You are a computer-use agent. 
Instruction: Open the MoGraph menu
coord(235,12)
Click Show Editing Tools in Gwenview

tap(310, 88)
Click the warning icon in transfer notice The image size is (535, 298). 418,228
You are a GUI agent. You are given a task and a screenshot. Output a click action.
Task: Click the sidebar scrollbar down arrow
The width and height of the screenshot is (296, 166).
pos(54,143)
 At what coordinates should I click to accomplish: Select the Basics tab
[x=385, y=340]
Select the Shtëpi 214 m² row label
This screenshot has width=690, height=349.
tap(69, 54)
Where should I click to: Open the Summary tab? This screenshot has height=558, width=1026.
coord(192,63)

TASK OBJECTIVE -
Write out the entries verbatim, from the line containing "Select the Shtëpi 214 m² row label" through the end of the entries, both ends included.

ANSWER IN FULL -
Select the Shtëpi 214 m² row label
This screenshot has width=690, height=349.
tap(69, 54)
Where should I click to: Open the Summary tab? This screenshot has height=558, width=1026.
coord(192,63)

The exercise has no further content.